Yo no. Me quedé fascinado y de alguna forma enamorado de un país que podía compartir mucho con Europa y, a su vez, no tener nada en común. Leí Ariel, de José Enrique Rodó, que me ayudó a comprender un poco más esta división entre el salvaje Calibán y la criatura etérea Ariel. También, por razones que tenían que ver con el ámbito en el que estuve trabajando, entendí que el teatro uruguayo respetaba mucho más un teatro de palabra, intelectual, dramatúrgico, que un teatro de imagen, impulsado por el diseño o los directores. Y de este impulso surgen cosas impresionantes.

Siempre digo que uno puede conocer mucho más teatro europeo en Montevideo que en Londres, donde es difícil encontrar obras traducidas en cartel. En Montevideo, el interés por investigar horizontes europeos resulta en una docena de obras escritas por dramaturgos de distintos países: Florian Zeller, Joël Pommerat, Jean-Luc Lagarce y Pascal Rambert (Francia), Jon Fosse (Noruega), Lars Norén (Suecia), Josep Maria Miró (España), April de Angelis y Nick Payne (Reino Unido) e Ivor Martinić (Croacia).

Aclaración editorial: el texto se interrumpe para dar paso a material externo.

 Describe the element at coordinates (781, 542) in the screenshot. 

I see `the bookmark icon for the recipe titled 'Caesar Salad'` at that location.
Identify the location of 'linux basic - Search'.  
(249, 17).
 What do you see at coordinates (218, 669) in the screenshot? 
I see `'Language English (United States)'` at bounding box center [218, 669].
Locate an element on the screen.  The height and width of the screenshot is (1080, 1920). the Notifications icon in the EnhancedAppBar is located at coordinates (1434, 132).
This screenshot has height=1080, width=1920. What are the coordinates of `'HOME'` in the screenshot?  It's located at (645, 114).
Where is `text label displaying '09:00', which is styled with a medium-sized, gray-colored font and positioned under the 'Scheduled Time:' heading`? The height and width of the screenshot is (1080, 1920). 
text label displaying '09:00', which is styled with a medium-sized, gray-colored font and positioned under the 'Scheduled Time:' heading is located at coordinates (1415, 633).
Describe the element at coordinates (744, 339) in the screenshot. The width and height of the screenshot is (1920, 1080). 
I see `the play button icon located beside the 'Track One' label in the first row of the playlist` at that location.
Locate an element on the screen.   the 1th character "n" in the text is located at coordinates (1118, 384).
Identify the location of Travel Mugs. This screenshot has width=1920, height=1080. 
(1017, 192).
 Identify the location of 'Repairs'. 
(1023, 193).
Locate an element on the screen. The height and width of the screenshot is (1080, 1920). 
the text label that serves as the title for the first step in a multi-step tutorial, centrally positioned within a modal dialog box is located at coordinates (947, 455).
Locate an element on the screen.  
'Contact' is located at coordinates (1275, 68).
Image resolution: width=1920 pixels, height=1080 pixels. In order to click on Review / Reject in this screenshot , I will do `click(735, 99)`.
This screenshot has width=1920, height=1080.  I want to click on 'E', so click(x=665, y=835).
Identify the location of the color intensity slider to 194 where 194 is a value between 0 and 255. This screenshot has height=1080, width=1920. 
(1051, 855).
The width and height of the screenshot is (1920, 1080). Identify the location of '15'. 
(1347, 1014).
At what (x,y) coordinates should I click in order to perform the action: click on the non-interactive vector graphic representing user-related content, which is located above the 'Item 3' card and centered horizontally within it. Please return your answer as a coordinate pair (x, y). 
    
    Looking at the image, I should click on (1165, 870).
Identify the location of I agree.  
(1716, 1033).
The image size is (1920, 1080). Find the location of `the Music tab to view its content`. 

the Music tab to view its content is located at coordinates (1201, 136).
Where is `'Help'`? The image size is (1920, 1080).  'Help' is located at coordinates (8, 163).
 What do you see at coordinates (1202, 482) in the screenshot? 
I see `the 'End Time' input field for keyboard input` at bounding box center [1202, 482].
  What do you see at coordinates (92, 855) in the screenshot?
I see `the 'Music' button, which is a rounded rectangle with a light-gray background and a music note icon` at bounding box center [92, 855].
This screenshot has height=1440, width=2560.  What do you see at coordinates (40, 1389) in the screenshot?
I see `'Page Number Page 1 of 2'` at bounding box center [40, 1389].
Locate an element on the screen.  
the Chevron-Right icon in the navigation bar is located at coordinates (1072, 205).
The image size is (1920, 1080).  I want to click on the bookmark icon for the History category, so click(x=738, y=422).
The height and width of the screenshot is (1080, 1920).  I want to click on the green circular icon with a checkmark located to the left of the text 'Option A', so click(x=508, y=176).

A veces, esto se traduce en una reverencia a un teatro clásico al que le falta riesgo escénico: el objetivo es ser respetuoso con el texto y no interponer demasiados obstáculos al público. Aunque no esté mal el respeto a las palabras, la extensión lógica de esto deriva en un conservadurismo que puede llegar a compartir la raíz de la pregunta, “You think we’re Indians?”. Con el miedo de ser visto como “primitivo”, el teatro retrocede a un lugar estático, conservador. Y, sin advertirlo, en el proceso se distancia del hilo más moderno del teatro europeo, como el de los arriesgados Thomas Ostermeier, Julian Mitchell e Ivo van Hove, directores que quieren cuestionar o desafiar el canon clásico y sus vínculos con una sociedad y un teatro respaldados por las ganancias del colonialismo, cuando todavía se sabe poco de hasta dónde el éxito de Europa como fuerza política y cultural desde el siglo XVII se vincula con el saqueo de Asia y América Latina.

Este conservadurismo también refleja otras tendencias en una sociedad que parece debatirse entre ser liberal o neoliberal. Justo en este momento de la historia del país y del continente, esta división que estableció Rodó tiene cada vez más significado: volvieron con fuerza las tendencias más “europeas” de represión contra los pueblos indígenas en Bolivia, Chile, Brasil y Ecuador. Una batalla de cinco siglos que se continúa y, como latinoamericana, la gente debe decidir de qué lado posicionarse.

Así, llegamos a un momento muy uruguayo: los premios Florencio, la fiesta del teatro nacional. En la última edición reconocieron a una obra sobre Rosa Luxemburgo (Rosa Luxemburgo, un cuerpo junto al río Spree) que se llevó varios premios, y alguien del equipo creativo dio un lindo discurso sobre la importancia del trabajo de Rosa al defender los derechos de las mujeres y los obreros. Poco después, para el disfrute de los que estaban asistiendo empezó una intervención musical, una secuencia medio al viejo estilo y con un humor básico, dicho con todo respeto. Y, para terminar esta intervención, aparecieron tres bailarines vestidos como “indios andinos”, repletos de ropa exótica y algunas flautas. Ellos bailaban en una forma ridícula, con otra figura, vestida al estilo western, que los derribaba. Claramente, el show se burlaba de estos “indios” exóticos, y el público lo recibió como lo más normal, cuando es muy complejo que esta falta de conciencia se manifieste durante un encuentro que reúne a lo mejor del teatro uruguayo.

Al mismo tiempo, deberíamos recordar que, cada día, el presidente de Brasil, Jair Bolsonaro, amenaza más derechos de la gente indígena de su país, que la represión en contra de los mapuches está más fuerte y encarnizada que nunca, y que, hace un mes, en El Alto y en Senkata, en Bolivia, hubo masacres en nombre de un gobierno que quiere quemar la Wiphala.